Recipe by Sackville
This looks so nice when it's done, with the cheese bubbling on top. And it tastes as good as it looks! You could also use left over cooked potatoes, sliced, instead of cooking them especially for this dish.
Top Review by TeacherLaLa
I BAKED THIS: This was delicious; I made it for our 16 person brunch. I did make some changes and here they are: I roasted the potatoes using the recipe on Lipton Onion Soup Mix Box. Used spring onions instead of regular onions. Added Bell Peppers too. BAKED in oven at 400 Degrees Fahrenheit for 25 minutes. Then did the cheese on top under the broiler. It was so good. The dill really pulled this dish together. What a keeper!
- 2 potatoes, cubed
- 6 strips bacon, cut into bite-sized pieces
- 1 onion, chopped
- 4 mushrooms, sliced
- 4 eggs, beaten
- 1⁄2 cup cheddar cheese, grated
- 1 pinch dill or 1 pinch other herbs
- salt and pepper
- 1 teaspoon olive oil
Directions See How It's Made
- Boil potatoes in a small saucepan until tender.

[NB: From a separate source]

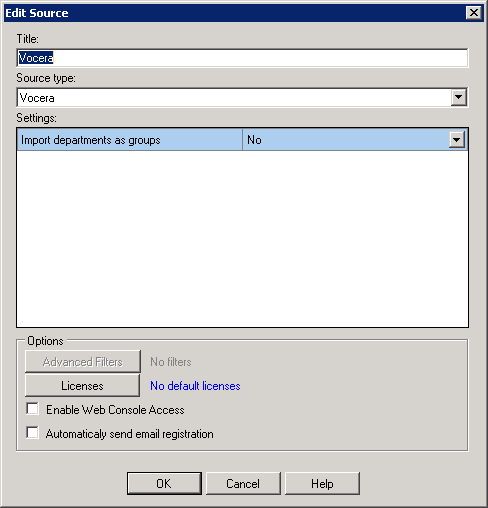Image resolution: width=488 pixels, height=508 pixels.
Task: Enable the Web Console Access checkbox
Action: (x=33, y=409)
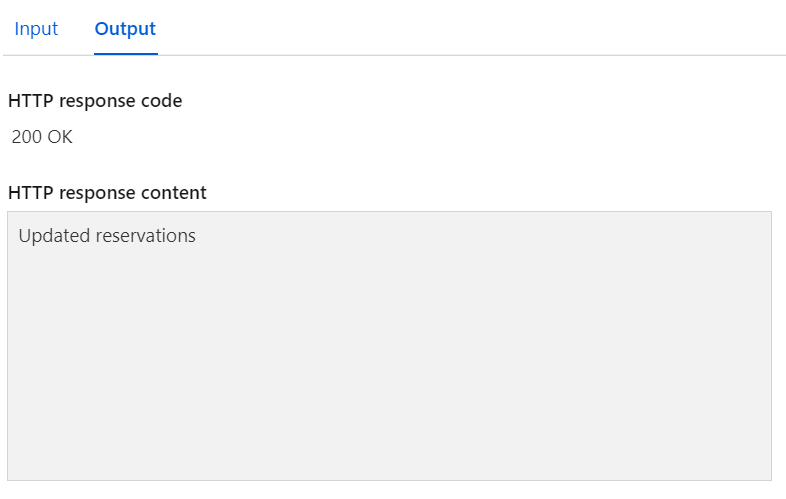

- Meanwhile, heat oil in a pan and fry the onions, mushrooms and bacon until onions are clear and bacon is cooked.
- Drain potatoes and put into frying pan, cooking for another 2 minutes.
- Make sure ingredients are spread evenly over the pan and then pour eggs evenly over the base.
- Season with herbs, salt and pepper, to taste.
- Let cook for 2 minutes or until eggs start to set.
- Sprinkle cheese over the top and bake under a grill until eggs are cooked and cheese is bubbling and brown (3-5 minutes).
- Serve with a tall glass of orange juice and some toast.